Franchise writer/director James DeMonaco handles scripting duties only this time, passing the directorial reins over to Gerard McMurray (Burning Sands), but you'll never know the difference. Dumpster fires still litter every street corner while masked killers stalk their prey, while rich white politicians in ivory towers plot the downfall of the less fortunate. As these movies have become scarily timely, DeMonaco's digs at our so-called democracy have become more overt. The marketing campaign for The First Purge featured prominently a red "MAGA" style Trump hat, and depending on who you ask these movies are the current Presidential administration cranked up to 11. In a sense they could be seen as a warning of what could happen if the most extreme, hardline strain of conservatism is ever allowed to go unchecked. There's undoubtedly an audience out there who see The Purge as the one good idea ever to come from Hollywood. They probably won't like the most blatant shot taken at Trump, a "Grab 'em by the pussy" moment that had the crowd howling.

No matter where you fall on the ideological spectrum, The First Purge will scratch your itch for politically-charged ultra-violence. The least complex and thus least creative film in the franchise since its debut, the inaugural Purge rolls out almost exactly as one might expect. With the economy in a shambles and crime at an all-time high, a third political party known as the New Founding Fathers of America (NFFA)  get elected into office with the support of the NRA and other shadowy organizations. Newly-elected President Bracken, with the help of psychologist Dr. May Updale (Marisa Tomei, Aunt May created the Purge!!!?), decide Staten Island is the perfect test vehicle for the first Purge, taking advantage of the poor by paying residents to stay in town through the evening's killings. Or in other cases, paying residents to go out and do the dirty deeds themselves.

The city's residents rise up in opposition once the government starts taking steps to escalate the body count. There's local drug kingpin Dmitri (Insecure's Y'lan Noel) who is forced to reconcile his criminal activities with the love he has for his 'hood and the people in it, like Nya (Lex Scott Davis), his ex who has always stayed on the straight and narrow path. She fights to protect her brother Isaiah (Joivan Wade), who may be following too closely in Dmitri's footsteps. All of that gets pushed aside when there are roving packs of KKK members with military grade weapons, and entire squads dressed like members of Hitler's S.S.

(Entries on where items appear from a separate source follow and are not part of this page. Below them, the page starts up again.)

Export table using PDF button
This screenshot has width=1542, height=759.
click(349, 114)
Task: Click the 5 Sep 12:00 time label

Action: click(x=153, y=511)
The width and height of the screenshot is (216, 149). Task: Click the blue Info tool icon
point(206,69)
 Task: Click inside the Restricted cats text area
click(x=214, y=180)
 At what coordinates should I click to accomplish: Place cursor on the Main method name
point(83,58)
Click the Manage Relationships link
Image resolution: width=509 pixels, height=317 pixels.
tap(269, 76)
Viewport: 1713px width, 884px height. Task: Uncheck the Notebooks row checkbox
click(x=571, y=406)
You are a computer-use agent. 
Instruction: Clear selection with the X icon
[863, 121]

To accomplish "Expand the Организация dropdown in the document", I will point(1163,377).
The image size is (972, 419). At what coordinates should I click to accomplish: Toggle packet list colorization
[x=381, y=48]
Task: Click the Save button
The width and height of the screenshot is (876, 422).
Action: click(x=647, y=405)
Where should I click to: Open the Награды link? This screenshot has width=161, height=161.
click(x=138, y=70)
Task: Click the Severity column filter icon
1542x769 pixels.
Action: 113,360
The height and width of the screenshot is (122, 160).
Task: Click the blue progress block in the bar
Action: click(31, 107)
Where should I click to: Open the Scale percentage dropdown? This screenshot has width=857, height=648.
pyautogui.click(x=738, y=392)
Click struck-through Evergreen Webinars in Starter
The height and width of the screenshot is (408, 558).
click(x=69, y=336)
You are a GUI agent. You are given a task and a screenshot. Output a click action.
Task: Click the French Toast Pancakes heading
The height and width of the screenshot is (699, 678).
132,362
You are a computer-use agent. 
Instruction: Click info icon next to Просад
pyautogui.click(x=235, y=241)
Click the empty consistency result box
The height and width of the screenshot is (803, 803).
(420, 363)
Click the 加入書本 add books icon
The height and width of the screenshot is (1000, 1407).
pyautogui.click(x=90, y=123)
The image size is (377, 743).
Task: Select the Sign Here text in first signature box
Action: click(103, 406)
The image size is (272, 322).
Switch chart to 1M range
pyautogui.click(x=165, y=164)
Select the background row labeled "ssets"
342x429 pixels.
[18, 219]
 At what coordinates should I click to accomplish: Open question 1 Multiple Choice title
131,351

The First Purge feels all too familiar until the final act when suddenly it starts to resemble an old school Blaxploitation flick. This gangbangers vs. Nazis riff is when DeMonaco is most inspired, and Noel does his best Wesley Snipes impression. There's something about a badass black action hero cutting a path through a bunch of Nazi assholes. It's a genius move both as a statement against those who foment the kind of racist hatred that gave birth to the Purge, but also just as a tonal change of pace for the franchise which could go on forever, shifting as the political winds so often do. It's funny to think back to how different these movies felt five years ago in the time of hope and change. And now they are the eerie reflection in a mirror. With a new TV series coming up this fall, it's a reflection we may be forced to look at a lot more, at least until DeMonaco gives us the inevitable Final Purge.